Saved data entries:
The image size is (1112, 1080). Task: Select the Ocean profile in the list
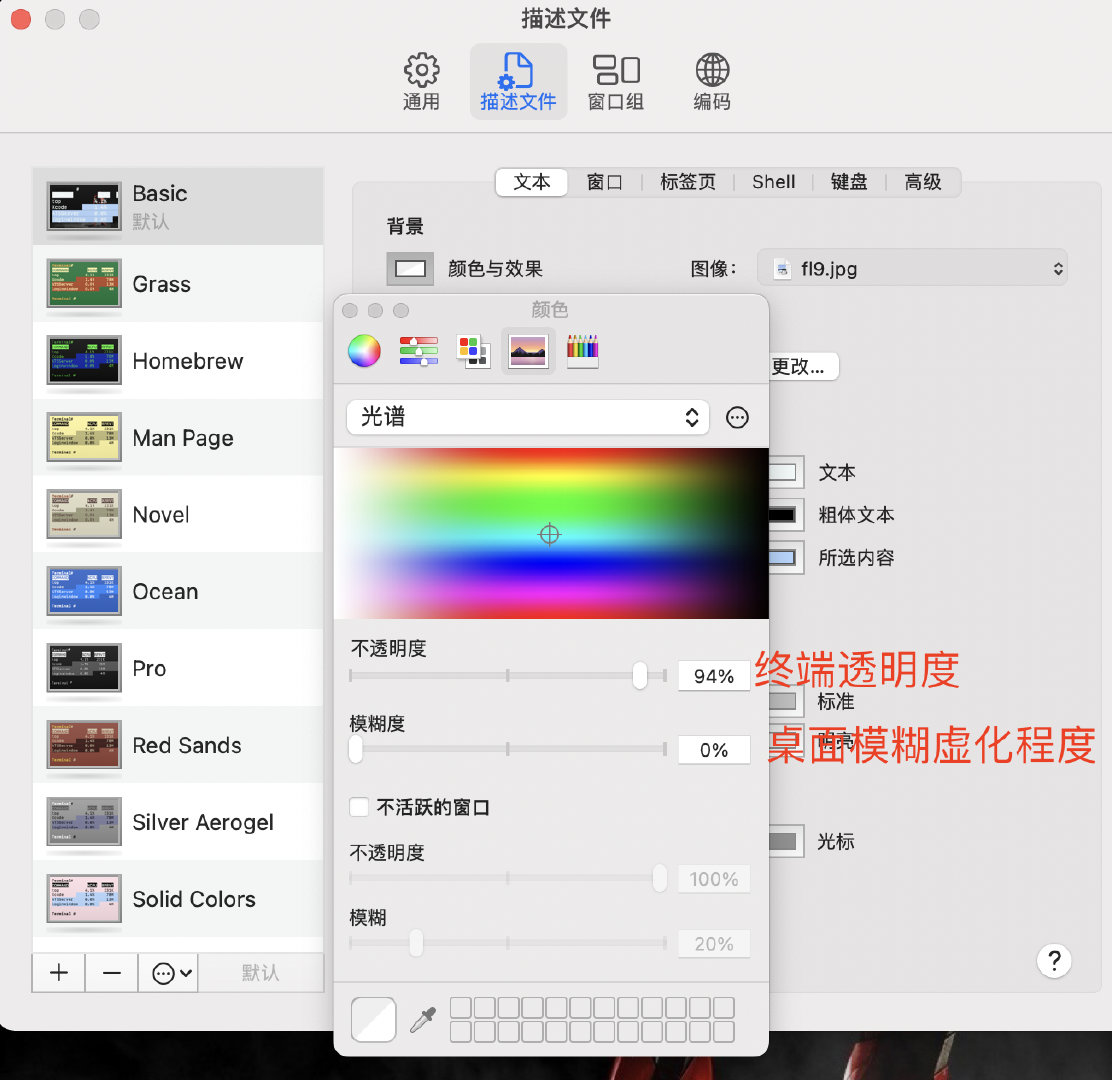[x=165, y=591]
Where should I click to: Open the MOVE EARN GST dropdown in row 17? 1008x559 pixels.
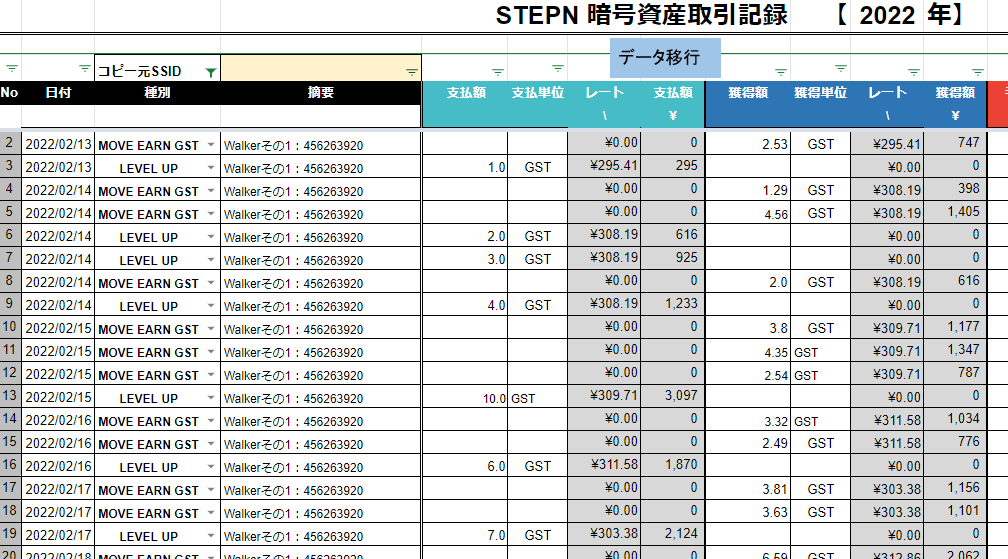tap(210, 490)
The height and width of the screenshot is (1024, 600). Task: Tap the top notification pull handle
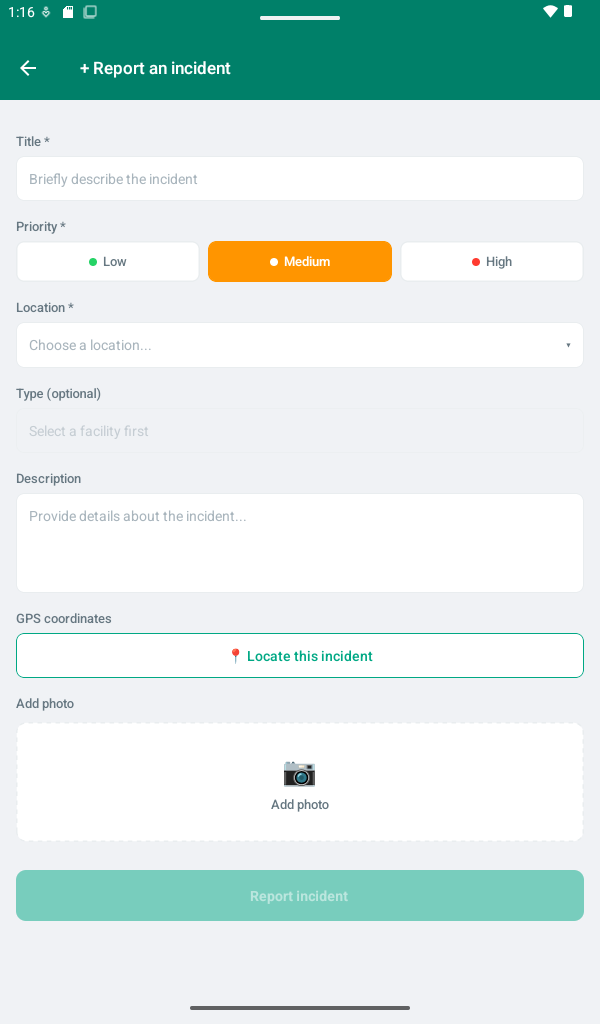(300, 18)
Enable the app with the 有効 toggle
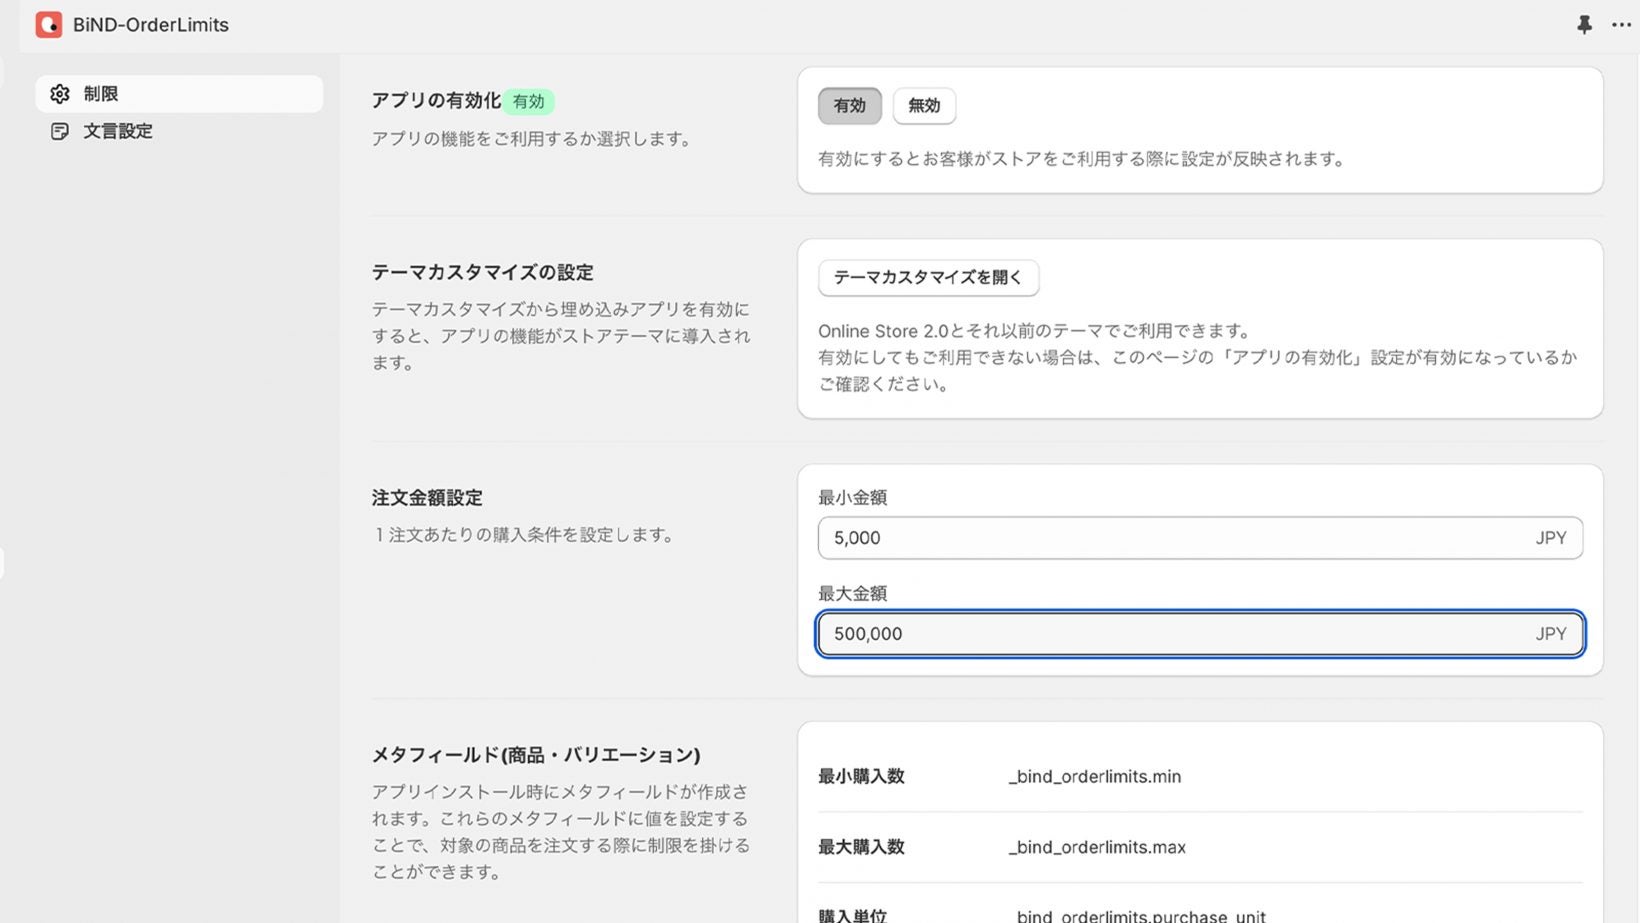Screen dimensions: 1640x923 coord(849,106)
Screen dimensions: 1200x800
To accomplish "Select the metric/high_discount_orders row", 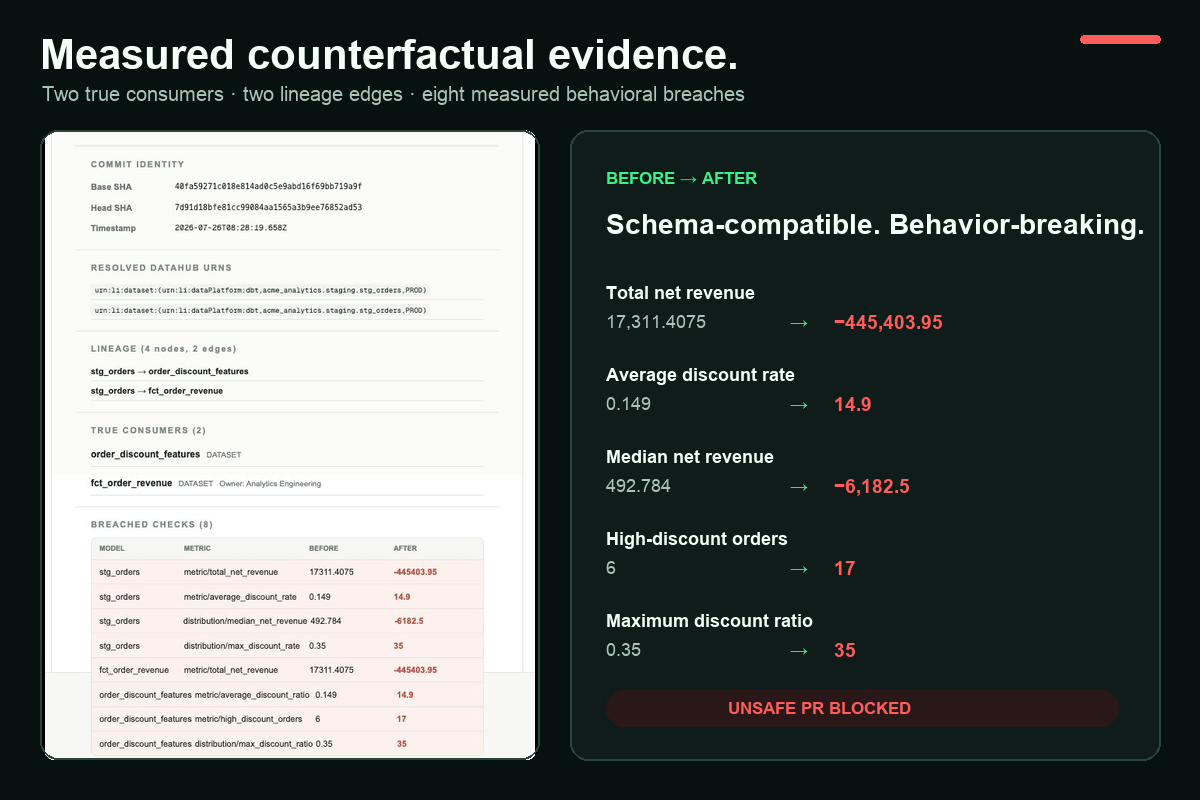I will pos(287,719).
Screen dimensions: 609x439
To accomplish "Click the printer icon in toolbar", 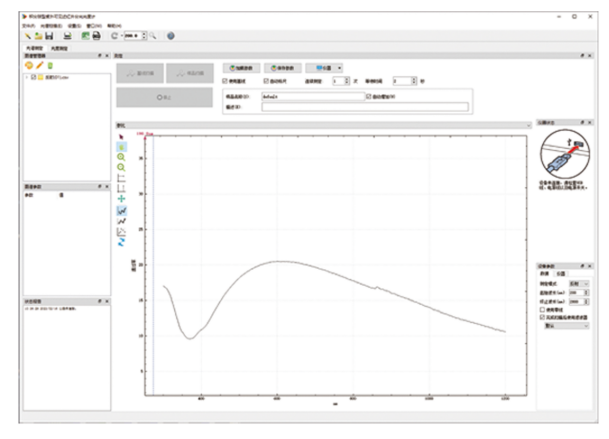I will (97, 35).
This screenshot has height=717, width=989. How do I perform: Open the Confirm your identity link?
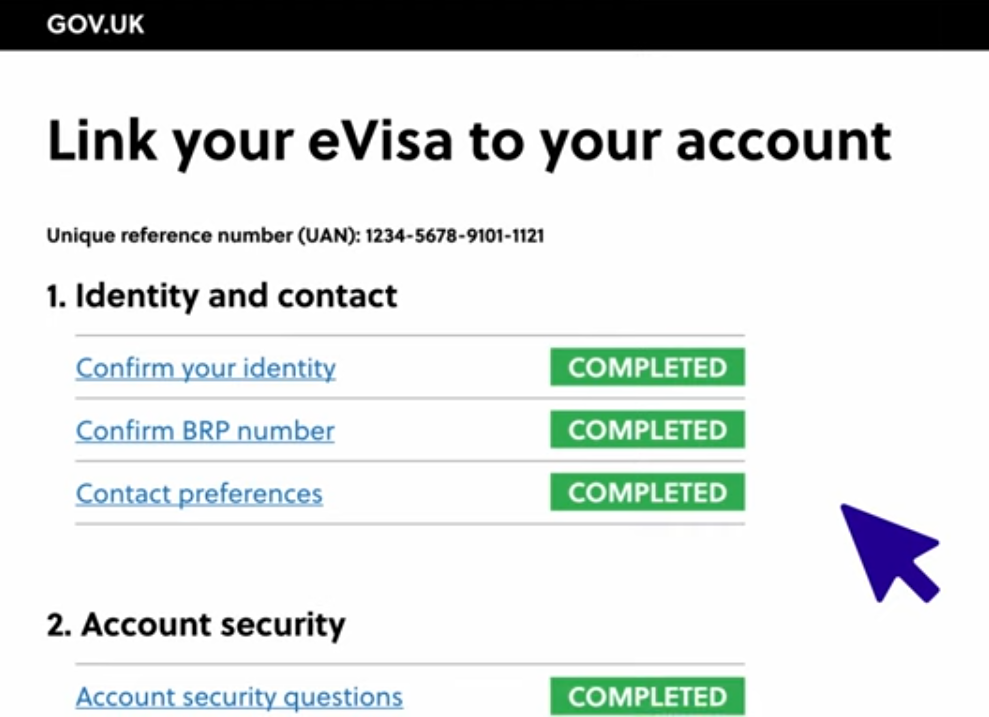(205, 368)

=== TASK TO COMPLETE ===
Copy exactly, and only, the lines running from the one containing "This screenshot has" through the final line of the data, and omit the pictures.

=== WRITTEN REPLY ===
This screenshot has height=717, width=989. How do I perform: Open the Confirm your identity link?
(205, 368)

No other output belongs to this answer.